Economic Impact: Manufacturing sector is changing

Posted on December 8, 2015 by Chris Chmura

The manufacturing sector often gets a bad rap.

After all, who wants to do physical work for a declining industry in a dirty factory for relatively low wages?

Each one of those impressions has a historical root of truth, but times, they are a-changin’.

The manufacturing sector is typically more cyclical than other industries, such as health care and professional business services. That is, it tends to lay off a larger percentage of its workforce during recessions because of reduced demands for goods produced.

This is especially true of industries that produce expensive durable goods, such as cars, refrigerators and furniture, that consumers delay purchasing during downturns for fear that they won’t be able to pay off the credit used to buy the items if they lose their jobs.

Long-term trends show manufacturing employment peaked in the nation at 19.5 million jobs in mid-1979 and hit a low of 11.5 million in early 2010 as the nation recovered from the last recession.
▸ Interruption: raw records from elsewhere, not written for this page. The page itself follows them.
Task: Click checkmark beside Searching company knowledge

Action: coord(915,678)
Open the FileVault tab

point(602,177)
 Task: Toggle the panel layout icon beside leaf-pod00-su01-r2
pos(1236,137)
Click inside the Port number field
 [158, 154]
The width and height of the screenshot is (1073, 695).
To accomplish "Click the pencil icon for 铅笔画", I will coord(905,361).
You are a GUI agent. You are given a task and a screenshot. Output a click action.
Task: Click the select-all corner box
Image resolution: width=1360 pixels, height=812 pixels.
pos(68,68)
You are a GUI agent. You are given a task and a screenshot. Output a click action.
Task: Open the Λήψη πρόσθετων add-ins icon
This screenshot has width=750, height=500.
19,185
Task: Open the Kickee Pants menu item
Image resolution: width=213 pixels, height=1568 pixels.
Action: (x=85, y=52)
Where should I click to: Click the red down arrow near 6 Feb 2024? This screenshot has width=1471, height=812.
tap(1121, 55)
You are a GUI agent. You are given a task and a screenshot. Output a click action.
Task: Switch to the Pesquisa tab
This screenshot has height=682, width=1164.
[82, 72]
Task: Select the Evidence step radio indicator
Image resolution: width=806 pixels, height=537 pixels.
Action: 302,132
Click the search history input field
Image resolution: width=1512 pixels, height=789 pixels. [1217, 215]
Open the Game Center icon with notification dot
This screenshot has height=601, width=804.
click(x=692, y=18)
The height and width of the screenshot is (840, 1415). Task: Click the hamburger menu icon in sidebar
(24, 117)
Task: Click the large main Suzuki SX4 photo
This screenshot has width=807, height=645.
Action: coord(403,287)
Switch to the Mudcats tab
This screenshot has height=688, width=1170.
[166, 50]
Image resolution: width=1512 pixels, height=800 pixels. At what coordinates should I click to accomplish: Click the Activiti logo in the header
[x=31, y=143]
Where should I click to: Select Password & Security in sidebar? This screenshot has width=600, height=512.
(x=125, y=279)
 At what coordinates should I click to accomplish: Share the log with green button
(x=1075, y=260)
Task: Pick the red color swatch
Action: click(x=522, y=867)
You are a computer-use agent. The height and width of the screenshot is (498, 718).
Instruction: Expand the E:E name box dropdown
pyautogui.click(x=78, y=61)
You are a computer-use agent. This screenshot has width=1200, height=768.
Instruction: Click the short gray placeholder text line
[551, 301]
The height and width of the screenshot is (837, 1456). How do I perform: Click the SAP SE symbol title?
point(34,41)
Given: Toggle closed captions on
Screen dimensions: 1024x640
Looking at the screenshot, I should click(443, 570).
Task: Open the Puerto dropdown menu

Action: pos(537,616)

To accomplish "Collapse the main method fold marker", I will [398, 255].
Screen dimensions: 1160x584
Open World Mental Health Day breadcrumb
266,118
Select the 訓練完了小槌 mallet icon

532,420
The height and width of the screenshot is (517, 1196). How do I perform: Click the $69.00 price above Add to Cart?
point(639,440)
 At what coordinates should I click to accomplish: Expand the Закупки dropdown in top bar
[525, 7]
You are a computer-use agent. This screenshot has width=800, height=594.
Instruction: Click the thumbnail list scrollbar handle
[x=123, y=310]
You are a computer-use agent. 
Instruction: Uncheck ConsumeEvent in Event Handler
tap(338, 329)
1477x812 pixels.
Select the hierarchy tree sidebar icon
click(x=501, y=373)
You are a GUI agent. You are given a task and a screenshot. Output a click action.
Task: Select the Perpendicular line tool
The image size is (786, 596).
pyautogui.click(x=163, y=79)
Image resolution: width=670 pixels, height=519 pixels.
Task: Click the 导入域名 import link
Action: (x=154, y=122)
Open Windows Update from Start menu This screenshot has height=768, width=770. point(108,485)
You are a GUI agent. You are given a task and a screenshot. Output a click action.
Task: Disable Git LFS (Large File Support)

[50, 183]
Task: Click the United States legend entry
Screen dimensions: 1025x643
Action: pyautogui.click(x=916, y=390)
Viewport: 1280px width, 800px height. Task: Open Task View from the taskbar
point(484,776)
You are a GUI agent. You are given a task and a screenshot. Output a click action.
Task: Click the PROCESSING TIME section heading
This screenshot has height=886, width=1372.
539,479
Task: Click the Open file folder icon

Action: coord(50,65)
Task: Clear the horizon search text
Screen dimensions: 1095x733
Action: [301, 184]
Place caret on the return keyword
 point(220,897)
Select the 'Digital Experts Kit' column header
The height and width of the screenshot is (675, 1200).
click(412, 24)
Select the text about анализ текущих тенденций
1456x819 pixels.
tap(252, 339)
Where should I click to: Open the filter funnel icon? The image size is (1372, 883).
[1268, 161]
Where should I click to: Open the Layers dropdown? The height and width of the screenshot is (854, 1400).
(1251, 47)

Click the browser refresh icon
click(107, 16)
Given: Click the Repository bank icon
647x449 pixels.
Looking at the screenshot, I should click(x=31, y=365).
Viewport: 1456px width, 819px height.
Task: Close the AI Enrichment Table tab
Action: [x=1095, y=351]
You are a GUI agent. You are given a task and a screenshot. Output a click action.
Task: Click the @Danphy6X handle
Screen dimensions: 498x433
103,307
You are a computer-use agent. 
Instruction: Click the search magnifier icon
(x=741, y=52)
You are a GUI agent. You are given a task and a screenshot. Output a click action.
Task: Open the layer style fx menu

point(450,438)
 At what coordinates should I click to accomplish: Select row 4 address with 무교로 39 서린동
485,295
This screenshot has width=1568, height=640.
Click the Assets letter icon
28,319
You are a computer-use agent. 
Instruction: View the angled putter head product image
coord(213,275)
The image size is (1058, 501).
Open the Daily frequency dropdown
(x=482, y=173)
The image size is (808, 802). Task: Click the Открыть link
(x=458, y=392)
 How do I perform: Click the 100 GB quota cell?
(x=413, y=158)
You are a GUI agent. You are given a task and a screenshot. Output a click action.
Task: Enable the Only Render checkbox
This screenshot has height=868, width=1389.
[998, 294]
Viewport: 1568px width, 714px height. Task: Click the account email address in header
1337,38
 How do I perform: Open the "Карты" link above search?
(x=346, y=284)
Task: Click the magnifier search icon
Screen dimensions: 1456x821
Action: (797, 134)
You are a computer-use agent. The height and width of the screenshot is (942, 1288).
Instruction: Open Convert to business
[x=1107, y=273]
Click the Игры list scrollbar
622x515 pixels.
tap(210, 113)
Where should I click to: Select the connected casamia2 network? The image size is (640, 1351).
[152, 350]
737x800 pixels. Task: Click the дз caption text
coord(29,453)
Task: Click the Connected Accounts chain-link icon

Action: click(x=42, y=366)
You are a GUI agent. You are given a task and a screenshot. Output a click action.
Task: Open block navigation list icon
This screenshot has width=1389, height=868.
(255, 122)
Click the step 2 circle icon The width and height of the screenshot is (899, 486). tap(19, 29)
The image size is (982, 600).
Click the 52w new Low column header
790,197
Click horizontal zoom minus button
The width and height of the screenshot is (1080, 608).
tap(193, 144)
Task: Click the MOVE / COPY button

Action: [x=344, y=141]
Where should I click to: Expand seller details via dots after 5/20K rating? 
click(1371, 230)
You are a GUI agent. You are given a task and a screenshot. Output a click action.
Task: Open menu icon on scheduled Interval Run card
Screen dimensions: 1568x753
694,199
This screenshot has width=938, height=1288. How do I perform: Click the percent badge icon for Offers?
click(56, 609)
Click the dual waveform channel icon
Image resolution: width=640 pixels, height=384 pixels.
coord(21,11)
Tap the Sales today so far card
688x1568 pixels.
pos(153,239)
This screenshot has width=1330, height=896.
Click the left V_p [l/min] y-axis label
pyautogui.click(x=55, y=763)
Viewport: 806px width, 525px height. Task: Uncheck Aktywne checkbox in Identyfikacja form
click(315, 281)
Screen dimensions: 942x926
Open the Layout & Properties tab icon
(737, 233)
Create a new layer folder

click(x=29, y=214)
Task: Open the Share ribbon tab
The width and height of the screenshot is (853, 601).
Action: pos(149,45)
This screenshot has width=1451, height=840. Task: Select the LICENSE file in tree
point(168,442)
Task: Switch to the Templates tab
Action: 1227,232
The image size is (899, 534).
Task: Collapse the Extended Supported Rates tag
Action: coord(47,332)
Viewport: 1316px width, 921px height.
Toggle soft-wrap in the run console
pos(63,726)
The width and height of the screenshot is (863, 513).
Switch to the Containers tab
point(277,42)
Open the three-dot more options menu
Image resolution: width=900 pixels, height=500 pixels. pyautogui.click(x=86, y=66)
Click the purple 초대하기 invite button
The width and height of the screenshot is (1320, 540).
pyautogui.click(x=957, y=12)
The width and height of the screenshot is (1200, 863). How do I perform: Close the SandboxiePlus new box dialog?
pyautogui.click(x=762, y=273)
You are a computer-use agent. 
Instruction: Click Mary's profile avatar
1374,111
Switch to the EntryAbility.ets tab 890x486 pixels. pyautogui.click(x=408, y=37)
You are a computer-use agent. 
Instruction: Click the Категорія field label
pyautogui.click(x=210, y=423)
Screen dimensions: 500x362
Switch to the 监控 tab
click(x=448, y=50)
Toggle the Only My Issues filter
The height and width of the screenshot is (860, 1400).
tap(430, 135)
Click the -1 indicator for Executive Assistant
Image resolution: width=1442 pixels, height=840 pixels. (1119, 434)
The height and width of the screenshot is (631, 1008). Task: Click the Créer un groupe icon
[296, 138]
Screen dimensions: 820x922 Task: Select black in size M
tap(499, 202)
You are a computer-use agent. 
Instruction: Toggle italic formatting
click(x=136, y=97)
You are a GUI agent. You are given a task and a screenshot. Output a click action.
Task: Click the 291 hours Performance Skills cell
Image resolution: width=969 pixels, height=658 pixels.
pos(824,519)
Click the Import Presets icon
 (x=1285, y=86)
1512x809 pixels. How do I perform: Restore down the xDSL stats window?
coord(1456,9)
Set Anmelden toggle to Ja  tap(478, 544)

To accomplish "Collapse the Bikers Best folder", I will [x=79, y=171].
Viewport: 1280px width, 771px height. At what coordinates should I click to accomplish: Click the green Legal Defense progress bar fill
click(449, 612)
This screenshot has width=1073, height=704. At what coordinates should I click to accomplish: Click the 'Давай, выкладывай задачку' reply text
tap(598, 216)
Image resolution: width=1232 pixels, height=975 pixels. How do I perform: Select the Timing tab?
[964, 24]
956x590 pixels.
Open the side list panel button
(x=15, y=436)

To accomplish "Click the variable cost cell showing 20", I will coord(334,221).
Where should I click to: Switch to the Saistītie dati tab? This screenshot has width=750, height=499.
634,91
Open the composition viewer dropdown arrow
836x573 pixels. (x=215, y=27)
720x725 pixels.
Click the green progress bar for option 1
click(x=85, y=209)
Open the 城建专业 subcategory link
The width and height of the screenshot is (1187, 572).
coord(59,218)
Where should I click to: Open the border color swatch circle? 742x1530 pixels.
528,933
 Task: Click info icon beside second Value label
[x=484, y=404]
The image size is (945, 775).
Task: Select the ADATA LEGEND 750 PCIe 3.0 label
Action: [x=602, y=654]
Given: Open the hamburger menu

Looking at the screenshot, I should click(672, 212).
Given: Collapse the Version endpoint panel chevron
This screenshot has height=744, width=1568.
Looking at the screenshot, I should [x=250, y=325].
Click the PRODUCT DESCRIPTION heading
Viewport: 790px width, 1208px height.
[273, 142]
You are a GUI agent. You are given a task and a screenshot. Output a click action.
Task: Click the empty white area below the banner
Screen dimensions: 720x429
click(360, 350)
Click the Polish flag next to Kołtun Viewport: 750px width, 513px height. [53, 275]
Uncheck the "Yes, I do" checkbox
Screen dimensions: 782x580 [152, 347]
Since then, manufacturers have added 864,000 jobs. Looking to the next 10 years, the U.S. Bureau of Labor Statistics conservatively estimates that at least 2.8 million positions will open up in manufacturing as workers retire or move on to new occupations.

In Virginia and the Richmond area, manufacturing employment has increased from its post-recession trough.

According to the Virginia Economic Development Partnership, expansion announcements in 2014 and 2015 by manufacturing firms eventually will add 12,118 jobs to the state — 3,416 of those jobs are expected in the Richmond area.

Movies such as “Rocky” remind us of hard, labor-intensive work at factories, even though the dirty old factory is from a bygone era.

What was once made from brute labor is now created with programmable robotics and simulation models.

And if you still think factory floors are dirty, look at the images of the Rolls-Royce airplane engine plant in Prince George County. You’ll see clean and sheen flooring with suspended equipment, looking more like a laboratory than a factory floor.

Manufacturing jobs also pay very well.

In the nation, they average an annual $63,154 in the first quarter of 2015, compared with $51,656 for all industries in total. The wage for an average manufacturing job stood at $61,659 in the Richmond area during the same time period compared with $50,082 for all jobs in our region.

This blog reflects Chmura staff assessments and opinions with the information available at the time the blog was written.